Caritas Christi, which is being acquired by Cerberus Capital Management, a New York investment firm, is reportedly interested in buying another Essent-owned facility in northeastern Massachusetts, Nashoba Valley Medical Center in Ayer.

"There have been discussions" between Essent and Caritas Christi, Nashoba CEO Steven Roach said.

He said, however, he could not confirm whether the talks were about Caritas buying the hospital he runs.

The conversations between the two hospital chains have been going on "above my head," he said.

People who work at high levels in the health care industry told The Eagle-Tribune it should not be surprising that one facility might be talking to another one about acquisition.

Both Marc Bard, managing director of Navigant Consulting of Boston, and James Kirkpatrick, senior vice president of health care finance for the Massachusetts Hospital Association, said the health care law Congress passed in March reduced the amount of money going to hospitals.

Bard, who serves clients across the country, said a "wave of consolidations" always happens when a major change happens in health care.

Bard has done work for Caritas and said the chain's mission is to provide "accessible, affordable, quality health care" to people "in and around your neighborhood." Chris Murphy, spokesman for Caritas, would not comment on whether his company wants to buy Merrimack Valley Hospital, but said the firm wants to offer people a full range of services in their communities.

Among other benefits, he said, a full range of services would result in fewer trips to Boston for residents to receive medical care.

Both Murphy and Bard said hospitals face escalating costs.
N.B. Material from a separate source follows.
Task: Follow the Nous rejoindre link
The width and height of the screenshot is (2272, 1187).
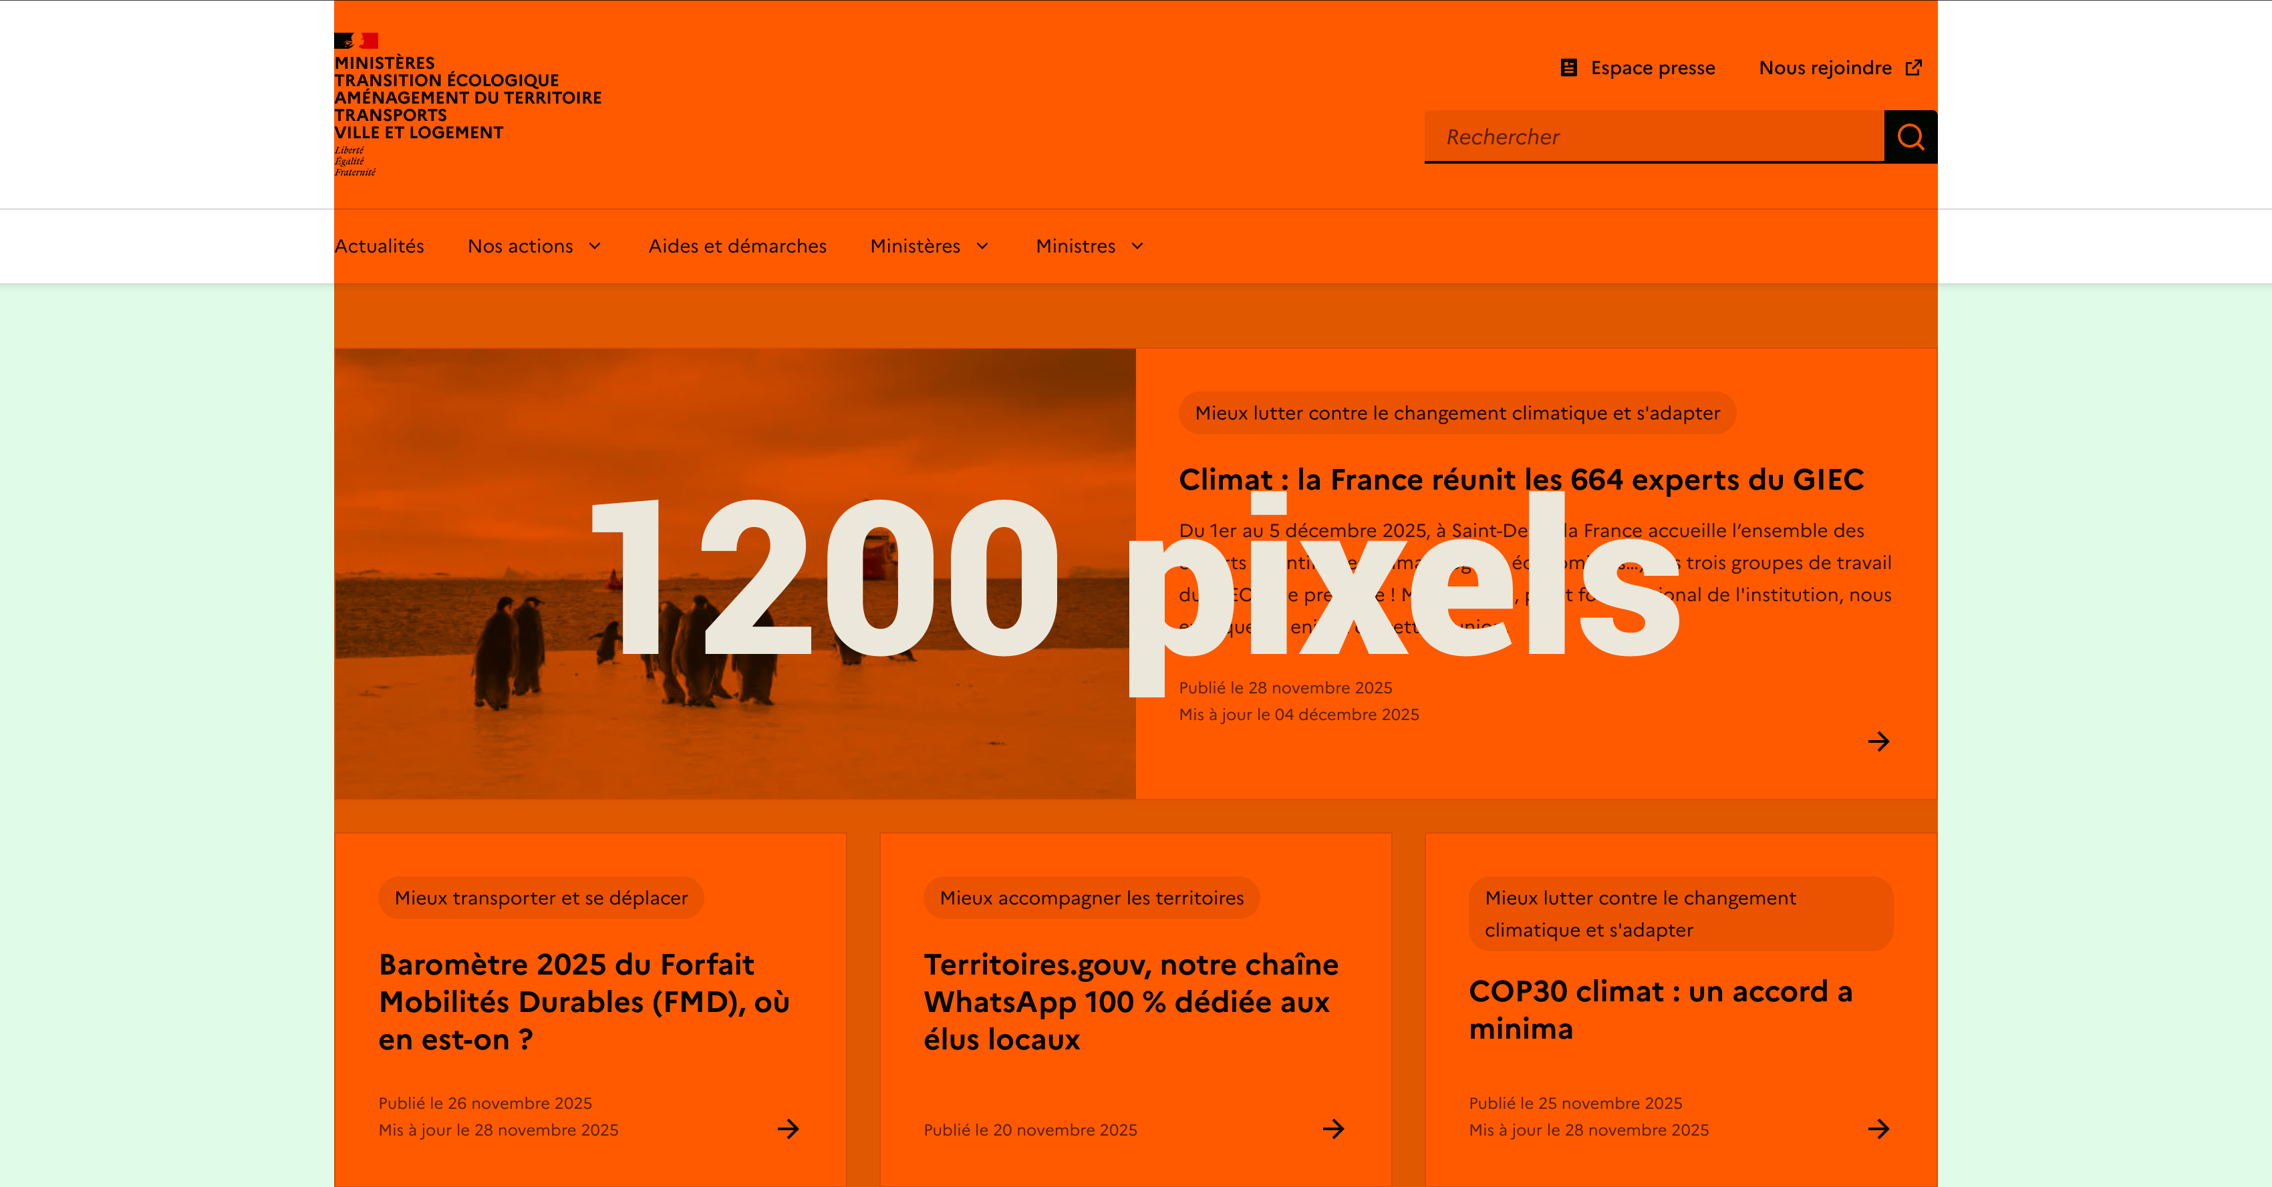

Noting the phenomenon of rising costs and dropping revenue — lower Medicaid and Medicare payments — "nobody should be surprised that everybody is talking to everybody," Bard said.

Assuming that Caritas' purchase of Merrimack Valley Hospital "would be a bad thing is a huge mistake," he said.

Kirkpatrick noted Mass Health, the health insurance provider for lower-income people, pays "70 cents on the dollar." In the meantime, hospitals need to upgrade equipment so they're looking for "opportunities to meet capital needs," he said.

"These are tough times for Massachusetts hospitals," Kirkpatrick said.

Caritas is a chain of six Catholic hospitals in eastern Massachusetts: Holy Family Hospital in Methuen, St. Elizabeth's Medical Center in Brighton, Carney Hospital in Dorchester, Norwood Hospital, Good Samaritan Medical Center in Brockton, and St. Anne's Hospital in Fall River.

Before it can take effect, the deal between Caritas and Cerberus must be approved by both the state Department of Public Health and the Supreme Judicial Court.